■ EXCERPT PROVIDED

In case you need to read in the data again...
hubbard <- read.csv("hubbard.csv", stringsAsFactors = TRUE)
We can use histograms, density plots, or Q-Q plots; probably histograms are easiest to interpret.
Histograms plot the frequency (i.e. number) of values of a
variable which fall into a set of ranges (we use the R
function hist()
to draw histograms). The frequency values
are represented as vertical bars, which have width equal to the range of
each 'slice' of the overall range (the slices are usually evenly
spaced). Instead of frequency, density can be plotted for each
range slice using the argument freq=FALSE
in the
hist()
function; density is essentially the relative
frequency.
Density plots are a smooth curve of relative frequency vs. variable value, and show a 'shape' for the distribution similar to that implied by the histogram. Examples of both the histogram (plotted as density rather than frequency) and an overplotted density curve are shown in Figure 1.
with(hubbard, hist(log10(Cd), breaks=15, freq=FALSE, col="#e0e0ff", main=""))
lines(density(na.omit(log10(hubbard$Cd))), col="#8080c0", lwd=3)
The histogram for Cd (cadmium) in the Hubbard Brook soil dataset shows a distribution that does not resemble a normal distribution.
NOTE: It's worth looking at log-transformed histograms since bimodal or multi-modal distributions may be easier to see. From the histograms we can see if (1) the variable is skewed (and therefore probably not normally distributed), or (2) if the distribution appears to be bimodal or multi-modal.
A Q-Q-plot or normal quantile plot is a plot of all the values in a variable in ascending order, with the axes transformed in such a way that a perfectly normally distributed variable would plot on a straight line. Deviations of the actual points from the theoretical straight line show that where the distribution of the plotted variable differs from a normal distribution (as in the examples in Figure 2 below),
par(mfrow=c(1,2)) # set up graphics parameters to show 2 plots side-by-side
require(car) # the qqPlot() function in car is better than base-R qqplot()
with(hubbard, qqPlot(Al))
## [1] 81 94
with(hubbard, qqPlot(log10(Al))) # not perfect but better than untransformed
## [1] 121 81
Perhaps you noticed output like [1] 81 94
and
[1] 121 81
above? These are the row numbers (in the data
frame) of observations with the most unusual values compared with a
normal distribution. The same row numbers are also shown on the QQ-plots
in Figure 2 next to the relevant points.

■ PROVIDED RECORDS
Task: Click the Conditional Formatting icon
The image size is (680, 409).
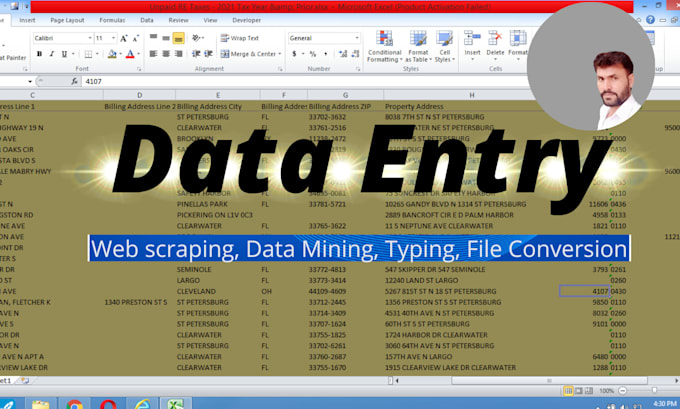Action: pos(384,46)
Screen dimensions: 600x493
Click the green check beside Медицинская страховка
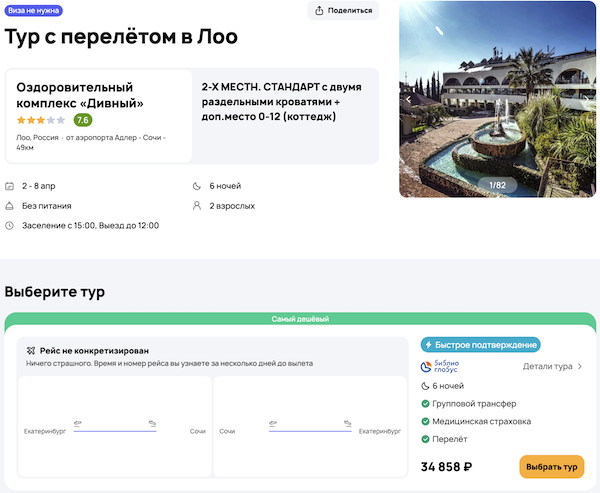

■ WRITTEN EXERCISE 1
Swap "Click" for "Select" throughout the rows, leaving every other word unchanged and omitting the pictures from your answer.
■ WRITTEN EXERCISE 2
Carry on the passage about checking data distributions in R with histograms and Q-Q plots, picking up after its final sentence.

■ EXERCISE OUTPUT 1
Task: Select the Conditional Formatting icon
The image size is (680, 409).
Action: pos(384,46)
Screen dimensions: 600x493
Select the green check beside Медицинская страховка

■ EXERCISE OUTPUT 2
Nature of variable(s) | Transformation | R expression |
Measurements (lengths, weights, etc.) |
natural log (loge) log base 10 (log10) Power functions , e.g., x−½ |
log(x) log(x,10) or
log10(x) x^-0.5
|
Use algorithm for Box-Cox transformation to estimate the power function
term most likely to result in a normally distributed variable |
powerTransform(x)
|
|
Proportions (e.g. percentages) | Logit |
log(x/(1-x))
|
Counts (numbers of individuals) | square root |
sqrt(x)
|
To standardise data (mean = 0, standard deviation = 1) | — |
scale(x)
|
(x
is your variable name)
Sometimes a log transformation will not give our variable(s) a normal
distribution. If so, we can try a power transformation. To do
this though, we need to know what power to raise our variable to! There
is an algorithm called 'Box-Cox' which can estimate the
power term. It's the basis of the powerTransform()
function
in the car
R package.
powerTransform(hubbard$OM.pct)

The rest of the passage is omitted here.